一方で、〈スーパーマン〉と明確に差をつけているのは、本作の舞台が宇宙であるという点だ。エイリアンが大挙して登場し、(酒好きの主人公がいるため)宇宙の酒場が描かれることもあり、そのためか〈スター・ウォーズ〉を思わせる場面が少なくない。惑星を行き来して展開する物語という点では、スペースオペラとして見てもふさわしい。〈スーパーガール〉の宇宙は、完全に新しい世界を提示するというよりは、既存のSF映画のノスタルジーを刺激する方向に近い。

ユニバース作品として、ほかのタイトルへ関心を広げる導線はしっかりしている。
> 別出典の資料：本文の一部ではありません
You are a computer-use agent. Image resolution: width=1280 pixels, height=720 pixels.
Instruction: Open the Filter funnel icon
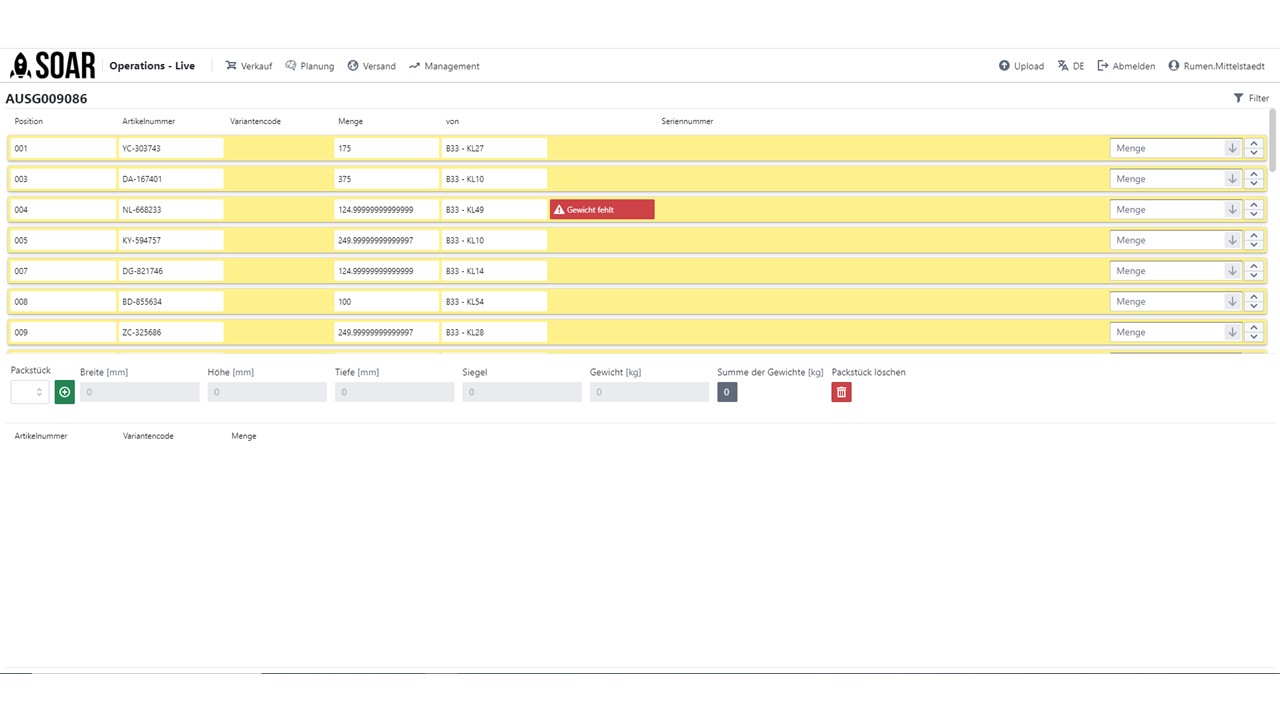[x=1238, y=98]

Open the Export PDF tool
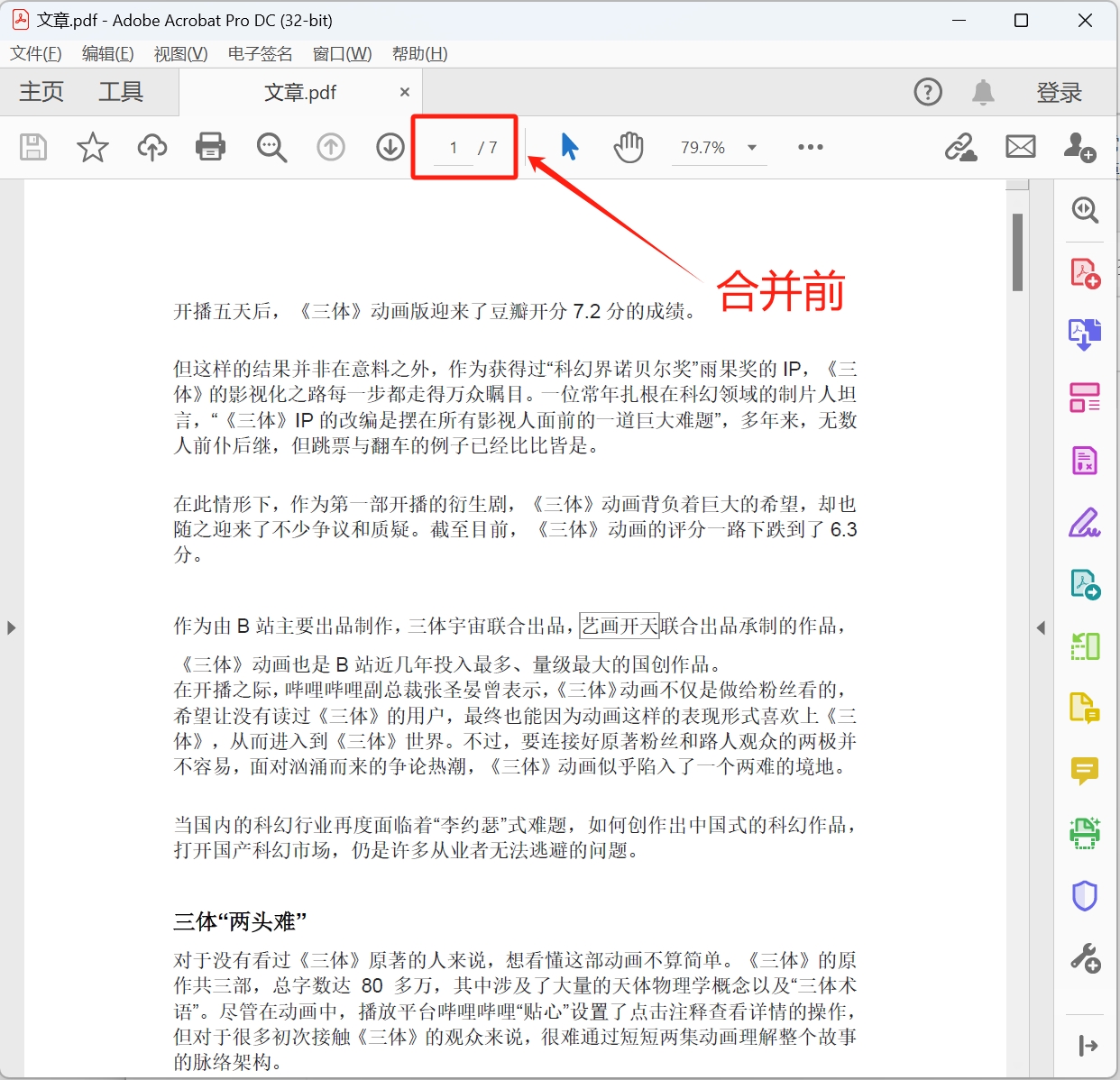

しかし、単体の映画としては物足りない点もないわけではない。最大の弱点は、アクションがやや淡白である点だ。〈スーパーマン〉も以前、DCEU(DC拡張ユニバース)に慣れたファンからアクション面が物足りないとの反応があったが、本作もそう感じられる。アクションの創造性や規模自体は悪くない。問題は、いくつかのアクションシーンでアクションの視認性が特に良くなく、確かに爽快なはずのアクションが観客にその快感として伝わらない点である。
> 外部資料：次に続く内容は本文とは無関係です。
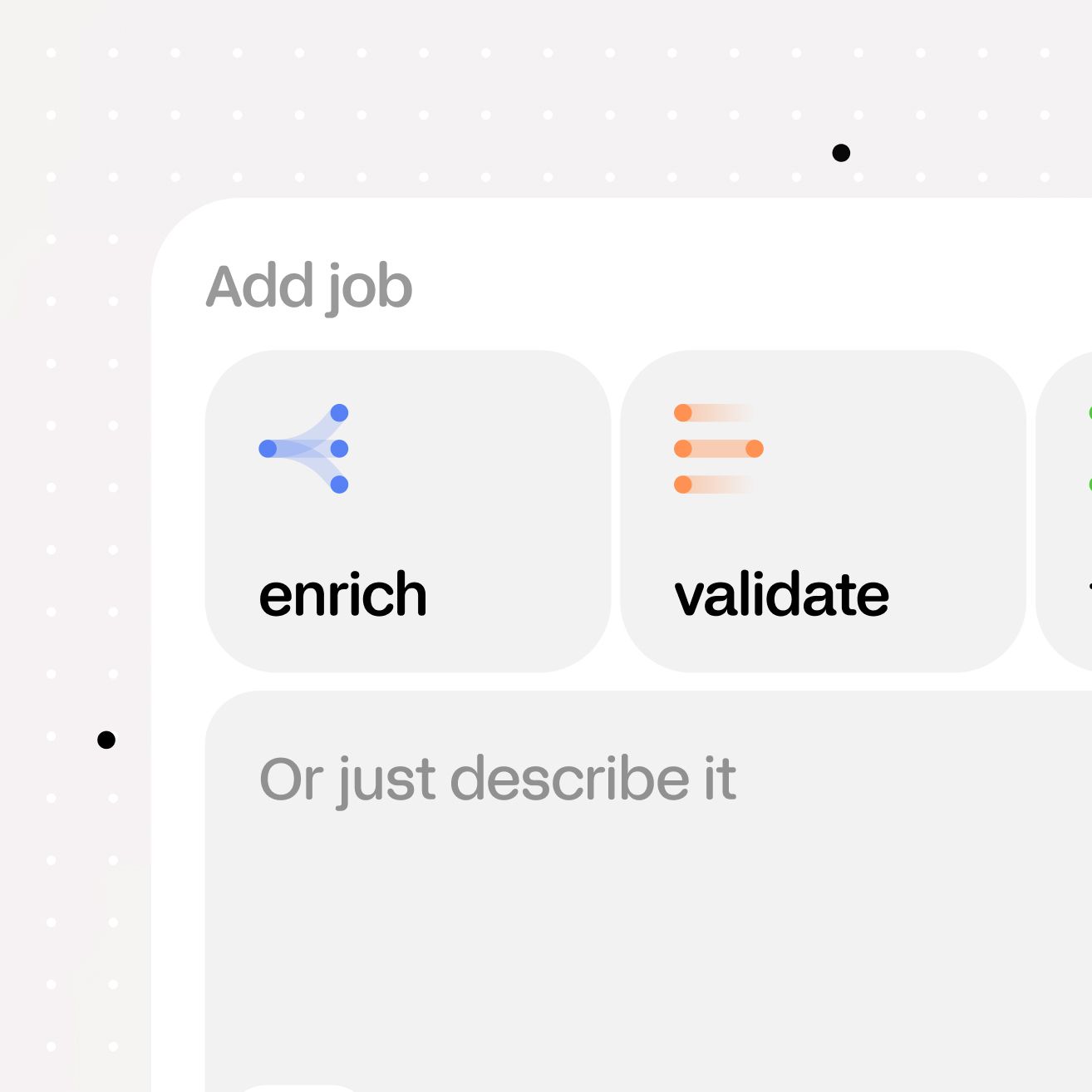Click the top-right blue node of enrich icon

[x=339, y=413]
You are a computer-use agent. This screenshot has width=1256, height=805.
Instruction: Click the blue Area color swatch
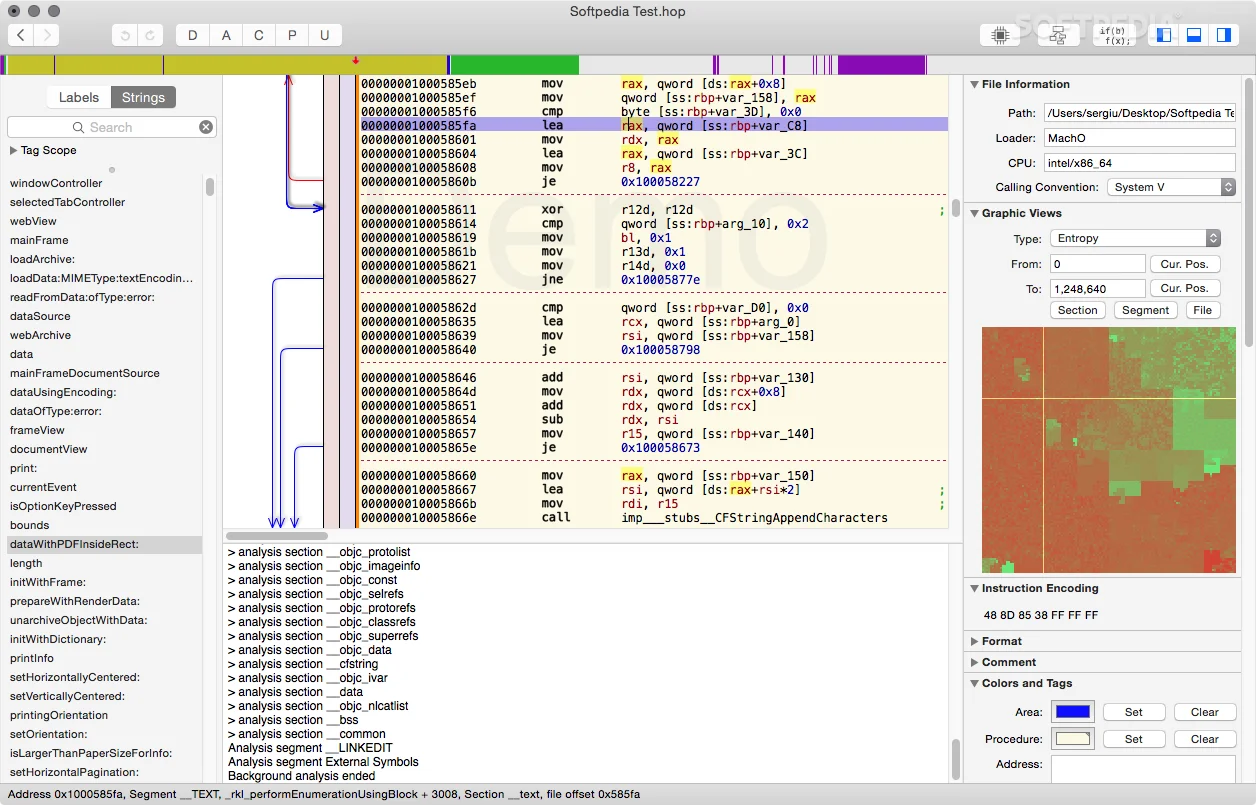(1072, 712)
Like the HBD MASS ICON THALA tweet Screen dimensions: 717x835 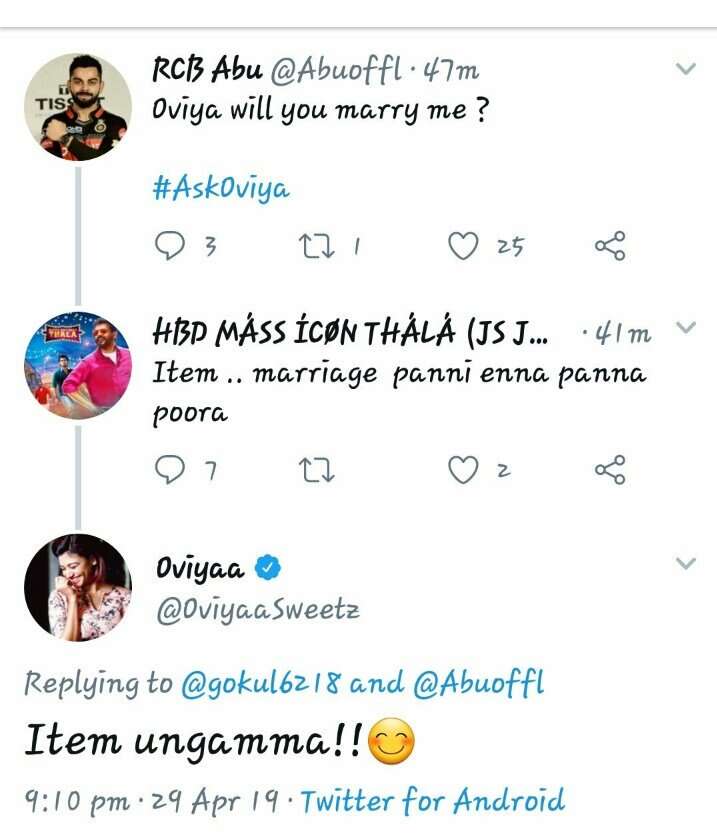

また、映画の危機と克服がやや平凡に感じられる。スーパーガールがあまりにも強いキャラクターであるため、確かに危機を設定することに限界がある点は認める。しかし、劇中で最大の危機と思われる部分があまりに都合よく解決され、映画全体の緊張感が一瞬で揮発してしまう。そしてその過程で、本作のメインヴィランである「黄色の丘のクレム」がやや曖昧になる。劇中で『千人でも勝つ』と描写されるクレムは、むしろ策略家のようにスーパーガールの隙を早々に見抜いて準備を進めるが、いざスーパーガールを打ち負かすための最終手段をあまりにも緩く置いてしまい、キャラクター全体の魅力が揺らいでしまう。
〈スーパーガール〉は単体の作品としても、DCUを拡張する起点としても十分に魅力的だ。近年描かれたスーパーガールと差別化するために、クレイグ・ギレスピーとミリー・アルコックが示したカラ・ゾー=エルの人物像もDCUでの活躍が期待される。しかし、大きな“一撃”が物足りない。〈スーパーマン〉が古典的なスーパーマンの高潔さを再解釈しようという明確なビジョンを示したように、〈スーパーガール〉にも、映画が終わった後に強く残るイメージがあればよかったという思いが残る。〈スーパーガール〉は『ヒーロー』を求める人々を満足させる手堅い答えだが、『ブロックバスター・ヒーロー映画』を期待した観客には、やはりもう一押しの強い一撃の欠如が残るかもしれない。
※エンドクレジット後の映像はない。